┌────────

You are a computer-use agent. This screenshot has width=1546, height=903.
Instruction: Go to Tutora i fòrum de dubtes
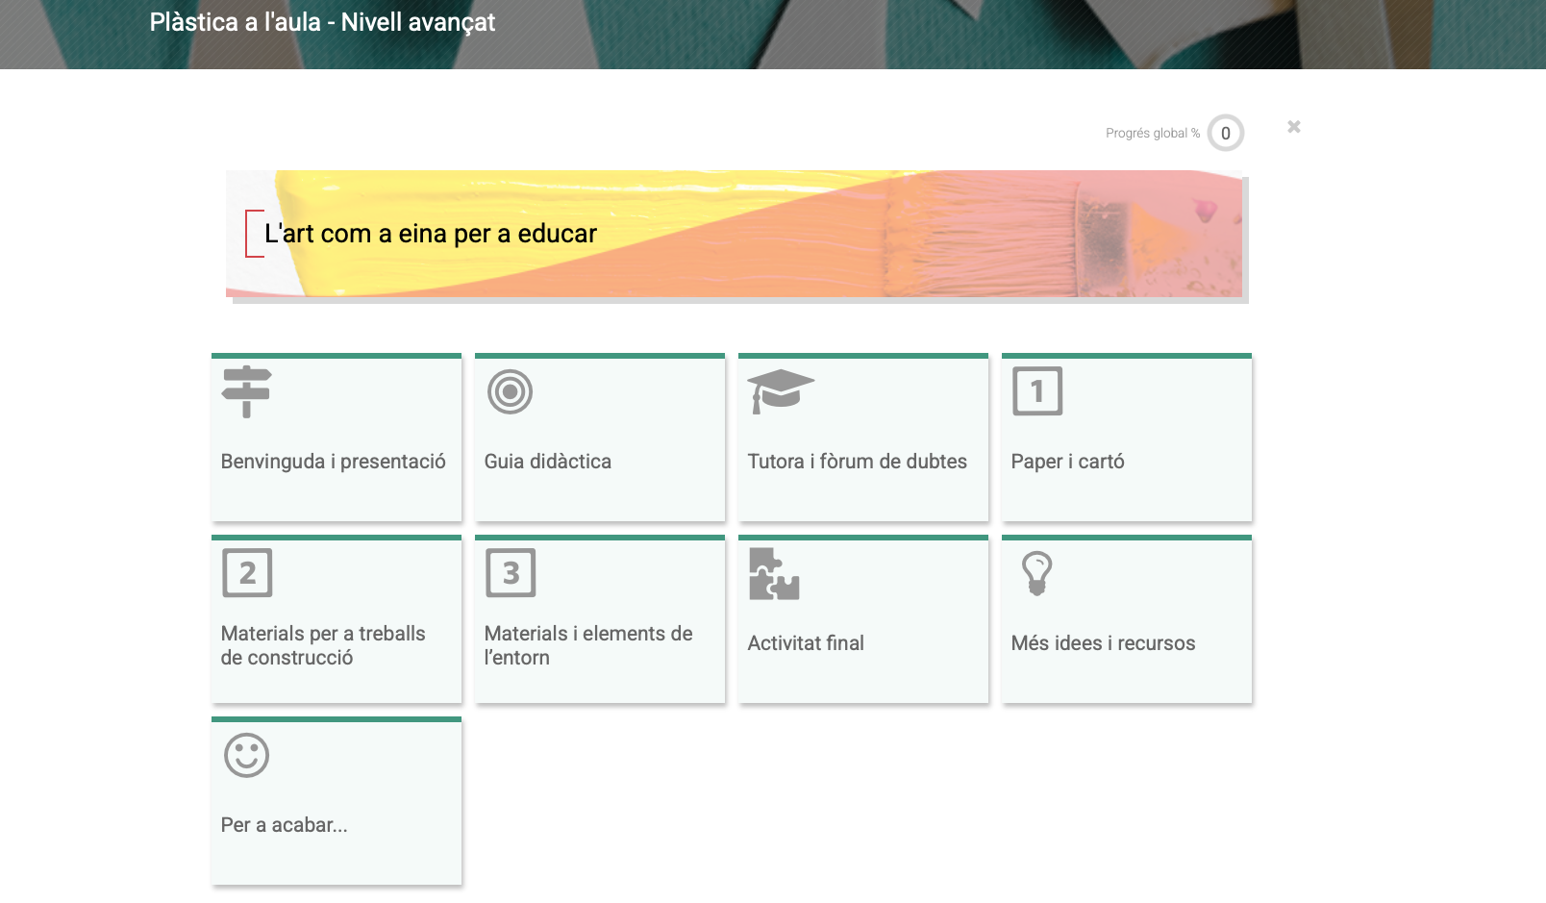(857, 462)
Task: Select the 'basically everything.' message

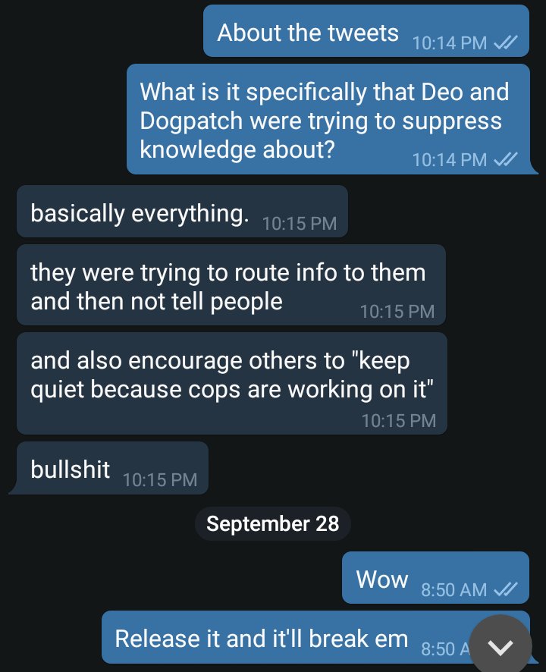Action: click(x=182, y=212)
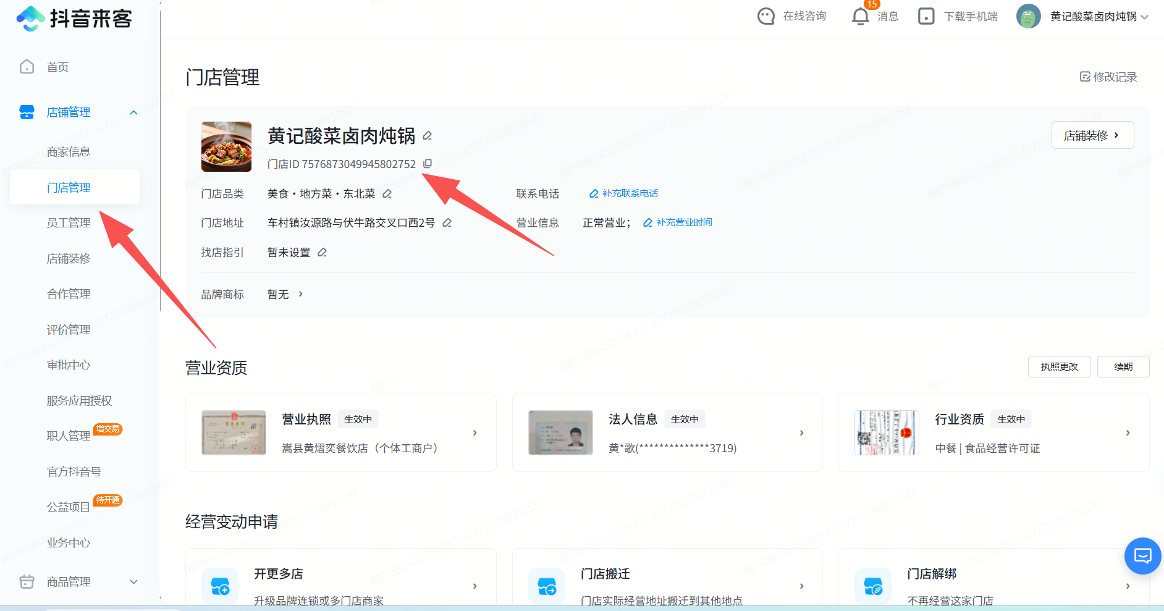Edit the store category 东北菜

[387, 194]

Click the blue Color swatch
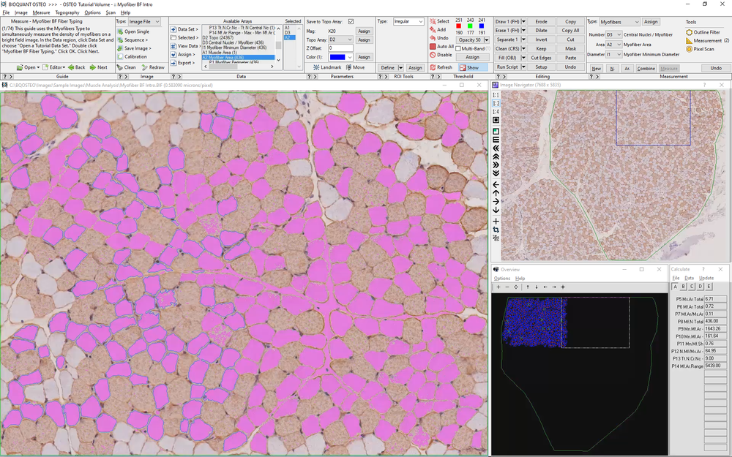click(337, 57)
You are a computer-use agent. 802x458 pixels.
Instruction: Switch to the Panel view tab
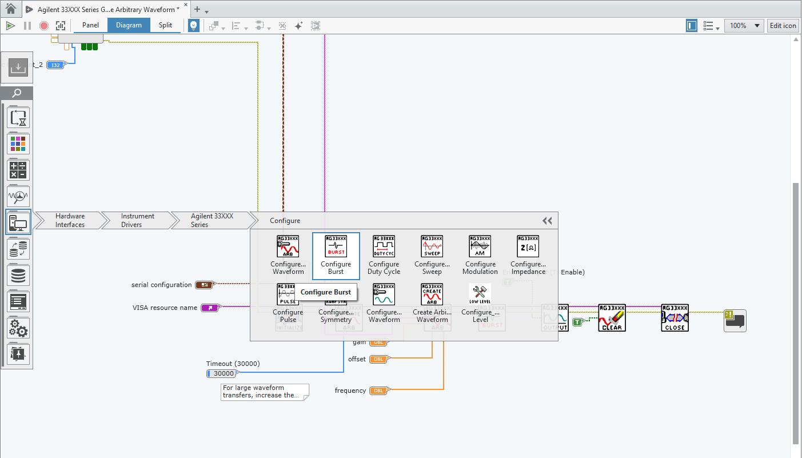click(x=90, y=25)
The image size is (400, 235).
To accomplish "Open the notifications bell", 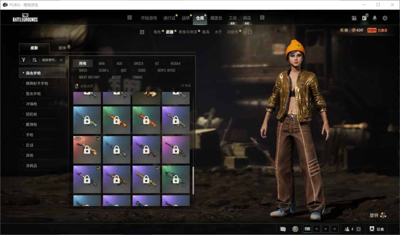I will click(x=375, y=18).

└────────

Among the entries above, copy exactly the stretch from the line holding "Instruction: Go to Tutora i fòrum de dubtes" through the line holding "You are a computer-use agent. 802x458 pixels.", leaving out any pictures.

Instruction: Go to Tutora i fòrum de dubtes
(857, 462)
Task: Select the 'basically everything.' message

Action: click(x=182, y=212)
Edit the store category 东北菜

[387, 194]

Click the blue Color swatch
click(337, 57)
You are a computer-use agent. 802x458 pixels.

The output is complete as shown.